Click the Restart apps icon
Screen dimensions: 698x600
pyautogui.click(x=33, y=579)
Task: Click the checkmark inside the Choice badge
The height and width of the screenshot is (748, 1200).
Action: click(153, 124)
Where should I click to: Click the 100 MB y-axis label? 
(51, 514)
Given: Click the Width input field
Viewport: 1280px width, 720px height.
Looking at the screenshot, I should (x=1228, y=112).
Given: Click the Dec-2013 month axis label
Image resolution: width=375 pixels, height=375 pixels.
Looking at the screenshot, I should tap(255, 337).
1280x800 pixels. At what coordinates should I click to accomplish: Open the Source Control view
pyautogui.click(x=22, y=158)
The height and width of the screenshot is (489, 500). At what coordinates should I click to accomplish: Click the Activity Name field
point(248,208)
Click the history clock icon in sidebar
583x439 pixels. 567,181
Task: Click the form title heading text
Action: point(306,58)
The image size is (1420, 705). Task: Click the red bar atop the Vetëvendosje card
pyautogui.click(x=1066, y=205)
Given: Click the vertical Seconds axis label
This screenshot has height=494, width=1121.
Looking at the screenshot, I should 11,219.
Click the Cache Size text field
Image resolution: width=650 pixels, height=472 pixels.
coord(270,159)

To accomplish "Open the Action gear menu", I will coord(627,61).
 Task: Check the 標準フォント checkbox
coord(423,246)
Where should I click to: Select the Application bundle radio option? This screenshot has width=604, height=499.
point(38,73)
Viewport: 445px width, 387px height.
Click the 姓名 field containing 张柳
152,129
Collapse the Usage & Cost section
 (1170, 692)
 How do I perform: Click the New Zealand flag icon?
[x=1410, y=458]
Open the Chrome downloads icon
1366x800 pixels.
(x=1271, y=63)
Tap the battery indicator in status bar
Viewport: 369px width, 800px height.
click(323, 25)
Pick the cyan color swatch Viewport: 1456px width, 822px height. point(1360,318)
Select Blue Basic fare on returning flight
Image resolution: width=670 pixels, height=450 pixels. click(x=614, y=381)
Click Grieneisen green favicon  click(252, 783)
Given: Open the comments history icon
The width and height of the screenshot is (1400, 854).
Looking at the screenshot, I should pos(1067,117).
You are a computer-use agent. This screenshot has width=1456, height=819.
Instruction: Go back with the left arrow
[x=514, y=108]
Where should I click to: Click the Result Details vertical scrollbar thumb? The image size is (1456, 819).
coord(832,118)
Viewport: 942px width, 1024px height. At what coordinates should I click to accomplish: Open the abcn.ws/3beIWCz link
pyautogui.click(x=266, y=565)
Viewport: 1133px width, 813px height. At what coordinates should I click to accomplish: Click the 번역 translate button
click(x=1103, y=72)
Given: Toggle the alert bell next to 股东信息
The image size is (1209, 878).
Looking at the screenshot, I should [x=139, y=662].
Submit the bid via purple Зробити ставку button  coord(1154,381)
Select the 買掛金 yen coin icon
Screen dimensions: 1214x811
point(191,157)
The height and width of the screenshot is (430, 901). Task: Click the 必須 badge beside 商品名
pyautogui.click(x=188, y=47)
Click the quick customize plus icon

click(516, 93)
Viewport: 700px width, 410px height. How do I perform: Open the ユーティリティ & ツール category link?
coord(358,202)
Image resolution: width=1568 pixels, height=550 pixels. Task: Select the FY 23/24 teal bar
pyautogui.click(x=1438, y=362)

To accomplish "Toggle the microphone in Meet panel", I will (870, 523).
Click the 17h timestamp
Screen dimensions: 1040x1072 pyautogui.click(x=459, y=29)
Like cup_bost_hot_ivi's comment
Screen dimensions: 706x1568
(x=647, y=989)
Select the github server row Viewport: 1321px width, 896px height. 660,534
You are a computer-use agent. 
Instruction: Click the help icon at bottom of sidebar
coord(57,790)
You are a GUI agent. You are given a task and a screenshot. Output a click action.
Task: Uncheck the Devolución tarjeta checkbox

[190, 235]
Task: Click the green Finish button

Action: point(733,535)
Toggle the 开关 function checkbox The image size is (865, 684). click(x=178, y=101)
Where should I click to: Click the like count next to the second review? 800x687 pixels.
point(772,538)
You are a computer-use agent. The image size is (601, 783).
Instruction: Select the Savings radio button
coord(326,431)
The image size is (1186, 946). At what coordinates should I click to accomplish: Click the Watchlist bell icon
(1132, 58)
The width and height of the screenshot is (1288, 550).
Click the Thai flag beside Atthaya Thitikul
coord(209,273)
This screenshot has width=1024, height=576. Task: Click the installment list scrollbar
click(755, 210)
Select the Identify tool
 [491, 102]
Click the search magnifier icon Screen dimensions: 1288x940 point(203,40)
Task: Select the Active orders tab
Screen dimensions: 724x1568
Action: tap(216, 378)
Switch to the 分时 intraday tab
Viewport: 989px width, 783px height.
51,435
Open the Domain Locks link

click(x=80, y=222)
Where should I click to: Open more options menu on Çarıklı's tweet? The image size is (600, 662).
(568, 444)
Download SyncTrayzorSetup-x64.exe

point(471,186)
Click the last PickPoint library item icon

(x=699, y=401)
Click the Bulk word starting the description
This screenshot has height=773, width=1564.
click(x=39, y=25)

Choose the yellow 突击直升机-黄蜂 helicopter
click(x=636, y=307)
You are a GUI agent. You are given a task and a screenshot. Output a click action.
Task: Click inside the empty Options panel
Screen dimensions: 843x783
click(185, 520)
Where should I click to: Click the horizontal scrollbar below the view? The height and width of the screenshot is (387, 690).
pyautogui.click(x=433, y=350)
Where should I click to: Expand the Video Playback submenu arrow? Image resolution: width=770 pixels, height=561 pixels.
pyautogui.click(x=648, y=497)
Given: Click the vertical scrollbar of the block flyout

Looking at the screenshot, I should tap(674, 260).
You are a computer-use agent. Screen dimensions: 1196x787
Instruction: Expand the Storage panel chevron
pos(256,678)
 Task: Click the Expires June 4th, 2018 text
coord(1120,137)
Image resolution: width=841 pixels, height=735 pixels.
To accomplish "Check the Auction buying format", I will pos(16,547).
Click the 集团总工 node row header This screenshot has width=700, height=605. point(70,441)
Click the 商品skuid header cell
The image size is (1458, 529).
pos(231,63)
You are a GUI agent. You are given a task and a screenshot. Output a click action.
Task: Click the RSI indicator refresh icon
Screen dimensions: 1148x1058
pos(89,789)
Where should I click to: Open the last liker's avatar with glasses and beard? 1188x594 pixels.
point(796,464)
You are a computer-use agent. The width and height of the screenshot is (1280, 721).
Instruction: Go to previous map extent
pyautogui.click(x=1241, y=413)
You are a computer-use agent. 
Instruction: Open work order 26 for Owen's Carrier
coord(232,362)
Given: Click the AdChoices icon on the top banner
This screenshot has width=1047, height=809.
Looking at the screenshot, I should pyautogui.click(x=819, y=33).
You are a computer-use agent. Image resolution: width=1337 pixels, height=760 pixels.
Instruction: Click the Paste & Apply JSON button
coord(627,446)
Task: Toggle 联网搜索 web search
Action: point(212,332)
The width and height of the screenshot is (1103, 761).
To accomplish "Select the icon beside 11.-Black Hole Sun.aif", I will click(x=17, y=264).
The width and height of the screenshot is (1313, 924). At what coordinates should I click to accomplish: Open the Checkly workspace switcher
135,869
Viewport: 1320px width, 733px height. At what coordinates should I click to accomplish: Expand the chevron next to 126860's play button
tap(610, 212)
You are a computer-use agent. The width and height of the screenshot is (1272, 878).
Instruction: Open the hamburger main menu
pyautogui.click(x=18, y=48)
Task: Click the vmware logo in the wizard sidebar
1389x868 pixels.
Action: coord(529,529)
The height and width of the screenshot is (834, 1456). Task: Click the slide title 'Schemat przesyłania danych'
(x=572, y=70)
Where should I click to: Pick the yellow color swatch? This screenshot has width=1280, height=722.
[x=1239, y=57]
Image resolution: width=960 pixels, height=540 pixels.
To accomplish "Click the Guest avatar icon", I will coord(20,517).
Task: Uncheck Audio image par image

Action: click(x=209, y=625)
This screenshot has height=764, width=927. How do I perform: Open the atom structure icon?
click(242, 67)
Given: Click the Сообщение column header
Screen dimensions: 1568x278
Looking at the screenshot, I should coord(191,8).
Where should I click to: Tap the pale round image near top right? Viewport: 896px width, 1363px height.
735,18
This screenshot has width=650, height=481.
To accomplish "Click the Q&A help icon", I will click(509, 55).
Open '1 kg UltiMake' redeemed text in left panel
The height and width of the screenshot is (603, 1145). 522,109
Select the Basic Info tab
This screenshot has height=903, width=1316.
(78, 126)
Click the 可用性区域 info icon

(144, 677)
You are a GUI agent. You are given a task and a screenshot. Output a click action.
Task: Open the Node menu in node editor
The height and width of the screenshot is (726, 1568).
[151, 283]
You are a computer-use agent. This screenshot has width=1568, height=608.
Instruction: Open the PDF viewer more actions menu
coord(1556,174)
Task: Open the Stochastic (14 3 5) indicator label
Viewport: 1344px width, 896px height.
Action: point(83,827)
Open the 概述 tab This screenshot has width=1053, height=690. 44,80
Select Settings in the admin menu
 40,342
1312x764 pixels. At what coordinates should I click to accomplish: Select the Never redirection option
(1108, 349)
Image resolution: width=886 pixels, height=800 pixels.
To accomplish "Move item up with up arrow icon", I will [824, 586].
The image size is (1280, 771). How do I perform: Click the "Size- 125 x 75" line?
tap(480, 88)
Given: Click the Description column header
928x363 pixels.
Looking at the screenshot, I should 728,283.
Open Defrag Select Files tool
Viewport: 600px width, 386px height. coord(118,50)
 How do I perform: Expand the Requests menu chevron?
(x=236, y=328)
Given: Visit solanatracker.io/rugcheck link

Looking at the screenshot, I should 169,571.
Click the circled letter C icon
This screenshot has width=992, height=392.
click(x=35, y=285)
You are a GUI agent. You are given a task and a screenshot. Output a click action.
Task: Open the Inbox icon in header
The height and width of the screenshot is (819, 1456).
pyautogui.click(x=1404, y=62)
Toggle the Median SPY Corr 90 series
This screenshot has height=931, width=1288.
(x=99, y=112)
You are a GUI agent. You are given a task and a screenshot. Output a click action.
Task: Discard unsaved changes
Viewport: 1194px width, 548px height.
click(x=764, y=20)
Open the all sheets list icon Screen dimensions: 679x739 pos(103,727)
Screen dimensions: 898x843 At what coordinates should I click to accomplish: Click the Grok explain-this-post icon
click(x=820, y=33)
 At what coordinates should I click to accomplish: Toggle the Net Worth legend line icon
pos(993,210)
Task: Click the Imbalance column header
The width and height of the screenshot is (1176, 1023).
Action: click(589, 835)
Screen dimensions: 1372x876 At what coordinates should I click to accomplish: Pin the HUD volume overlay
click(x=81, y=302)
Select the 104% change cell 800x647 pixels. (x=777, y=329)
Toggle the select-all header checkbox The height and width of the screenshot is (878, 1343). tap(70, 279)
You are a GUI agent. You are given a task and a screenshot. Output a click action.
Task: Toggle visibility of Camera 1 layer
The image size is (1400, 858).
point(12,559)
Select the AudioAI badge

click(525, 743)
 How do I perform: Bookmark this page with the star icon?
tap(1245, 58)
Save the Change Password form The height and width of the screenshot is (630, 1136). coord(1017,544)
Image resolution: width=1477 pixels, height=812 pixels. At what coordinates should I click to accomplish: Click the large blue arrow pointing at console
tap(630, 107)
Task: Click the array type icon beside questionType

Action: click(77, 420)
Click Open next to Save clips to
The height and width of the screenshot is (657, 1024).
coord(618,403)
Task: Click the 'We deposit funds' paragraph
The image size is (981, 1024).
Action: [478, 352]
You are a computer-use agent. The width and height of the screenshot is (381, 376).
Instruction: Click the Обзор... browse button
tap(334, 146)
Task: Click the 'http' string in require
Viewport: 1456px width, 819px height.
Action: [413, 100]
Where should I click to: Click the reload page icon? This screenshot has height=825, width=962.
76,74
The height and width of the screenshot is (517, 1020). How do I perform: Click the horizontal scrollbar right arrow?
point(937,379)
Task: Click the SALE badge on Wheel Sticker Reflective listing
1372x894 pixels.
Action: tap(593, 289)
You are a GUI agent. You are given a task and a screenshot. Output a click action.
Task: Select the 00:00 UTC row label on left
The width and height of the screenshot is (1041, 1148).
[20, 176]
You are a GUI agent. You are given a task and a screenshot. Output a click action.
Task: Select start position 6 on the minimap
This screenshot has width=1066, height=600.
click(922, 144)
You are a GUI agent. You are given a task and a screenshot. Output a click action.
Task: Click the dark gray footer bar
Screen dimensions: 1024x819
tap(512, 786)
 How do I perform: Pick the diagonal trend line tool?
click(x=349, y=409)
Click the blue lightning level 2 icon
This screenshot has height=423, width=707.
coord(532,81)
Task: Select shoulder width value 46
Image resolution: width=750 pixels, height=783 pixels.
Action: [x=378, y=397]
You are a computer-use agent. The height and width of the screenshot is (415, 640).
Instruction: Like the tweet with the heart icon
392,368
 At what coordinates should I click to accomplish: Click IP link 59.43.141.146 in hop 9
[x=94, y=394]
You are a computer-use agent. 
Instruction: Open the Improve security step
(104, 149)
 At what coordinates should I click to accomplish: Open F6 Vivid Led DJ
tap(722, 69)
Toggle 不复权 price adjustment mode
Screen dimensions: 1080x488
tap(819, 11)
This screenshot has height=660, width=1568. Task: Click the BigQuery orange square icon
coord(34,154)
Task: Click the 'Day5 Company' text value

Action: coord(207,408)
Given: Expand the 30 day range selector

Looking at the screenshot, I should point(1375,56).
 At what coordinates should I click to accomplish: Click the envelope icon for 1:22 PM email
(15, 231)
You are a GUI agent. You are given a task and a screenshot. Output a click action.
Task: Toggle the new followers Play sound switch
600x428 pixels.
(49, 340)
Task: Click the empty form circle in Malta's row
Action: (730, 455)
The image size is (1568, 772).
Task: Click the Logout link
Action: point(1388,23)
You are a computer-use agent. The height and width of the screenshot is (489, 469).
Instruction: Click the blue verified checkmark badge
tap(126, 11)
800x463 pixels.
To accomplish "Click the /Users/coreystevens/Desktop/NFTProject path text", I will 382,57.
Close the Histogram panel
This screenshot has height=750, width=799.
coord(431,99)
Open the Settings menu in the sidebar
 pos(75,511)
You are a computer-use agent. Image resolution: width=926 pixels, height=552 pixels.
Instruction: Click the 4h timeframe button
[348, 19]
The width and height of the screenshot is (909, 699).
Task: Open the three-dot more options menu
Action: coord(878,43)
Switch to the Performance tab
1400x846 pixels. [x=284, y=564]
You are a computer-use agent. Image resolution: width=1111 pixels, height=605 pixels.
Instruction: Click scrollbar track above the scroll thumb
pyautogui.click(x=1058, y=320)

• • • • •

→ **Request**
Copy the lines between the one holding "Click the Bulk word starting the description" and the one holding "point(796,464)", inclusive, substituting "scroll bar" for every "scrollbar" and leaving everything else unchanged.

→ **Correct answer**
Click the Bulk word starting the description
This screenshot has height=773, width=1564.
click(x=39, y=25)

Choose the yellow 突击直升机-黄蜂 helicopter
click(x=636, y=307)
You are a GUI agent. You are given a task and a screenshot. Output a click action.
Task: Click inside the empty Options panel
Screen dimensions: 843x783
click(185, 520)
Where should I click to: Click the horizontal scroll bar below the view? The height and width of the screenshot is (387, 690).
pyautogui.click(x=433, y=350)
Where should I click to: Expand the Video Playback submenu arrow? Image resolution: width=770 pixels, height=561 pixels.
pyautogui.click(x=648, y=497)
Given: Click the vertical scroll bar of the block flyout

Looking at the screenshot, I should tap(674, 260).
You are a computer-use agent. Screen dimensions: 1196x787
Instruction: Expand the Storage panel chevron
pos(256,678)
 Task: Click the Expires June 4th, 2018 text
coord(1120,137)
Image resolution: width=841 pixels, height=735 pixels.
To accomplish "Check the Auction buying format", I will pos(16,547).
Click the 集团总工 node row header This screenshot has width=700, height=605. point(70,441)
Click the 商品skuid header cell
The image size is (1458, 529).
pos(231,63)
You are a GUI agent. You are given a task and a screenshot. Output a click action.
Task: Click the RSI indicator refresh icon
Screen dimensions: 1148x1058
pos(89,789)
Where should I click to: Open the last liker's avatar with glasses and beard? 1188x594 pixels.
point(796,464)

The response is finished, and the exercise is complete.